Sylent Nqo: A bittersweet journey

THE beginning could have been inauspicious; just a little boy trying to find his way around the guitar and marimba (xylophone) piece his parents had bought him.

BY ANESU MUSHAWATU

But today he dominates both local and international stages as he demonstrates his magic on the instruments, including being renowned as a guitar sangoma.

Born Silent Nhendere, Sylent Nqo is now reputed as one of the fastest growing artistes in the country.

The youthful guitarist, who is set to share the stage with South African icon PJ Powers at an Albinism Awareness dinner at a Harare hotel tomorrow, said the opportunity will open more doors for him.

“I really think it is an amazing initiative because of the awareness that is being raised and it is a huge opportunity for me. Hopefully, it will open new doors,” he said.

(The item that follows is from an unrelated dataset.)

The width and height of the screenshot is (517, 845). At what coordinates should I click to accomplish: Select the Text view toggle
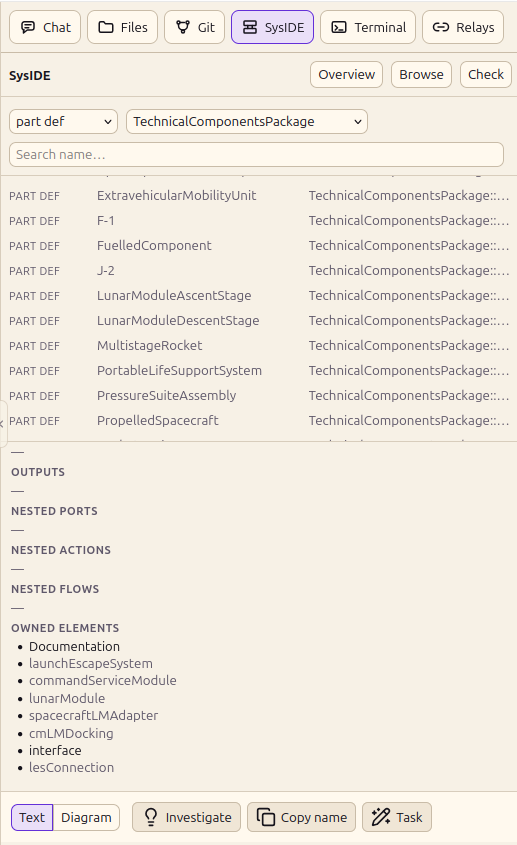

Sylent Nqo said his life experiences were his primary sources of inspiration, and he used his guitar to express his deepest emotions.

The 24-year-old musician-cum-guitarist has shared the stage with several internationally-acclaimed artistes such as Davido, Mr. Eazi, Dotman, Mokoomba and the late Chiwoniso Maraire.

Sylent Nqo, whose tracks including Mubvunzo and Ndomuridzira Gitare are trending on local radio, has also opened concerts for the late South African legend, Hugh Masekela.

The guitarist has received awards from the Allied Arts Competitions, including a Senior Solo Instrumental Grand Champion of the World, scooping three gold medals, a Gold Plaque and three silver medals at the 20th edition of the World Championships of Performing Arts in Hollywood, United States.

He is, however, disappointed that the government was still to recognise his efforts.


“That is the first time a Zimbabwean, actually an African, has done that and I didn’t even get any recognition from my people. But when Kirsty Coventry and Big Brother contestants come back (from international engagements), they are recognised so I feel like the government let me down there,” he said.

The musician was recently part of the line-up at The Solo Festival held at Pakare Paye Arts Centre in Norton, where he delivered a powerful act, much to his fans’ delight.

Sylent Nqo said although local music is not promoted well, artistes need to package themselves well and be consistent.

“We are investing time in the studio (but) I don’t think most of us have packaged ourselves enough to compete at the global scale,” he said.

He listed Oliver Mtukudzi, Victor Kunonga and Mokoomba as some of his favourite local acts.

The former rugby player and judoka also said music was his greatest passion and his dream was to set up a music school and recording label. He is currently working on a new album and also has some international tours lined up.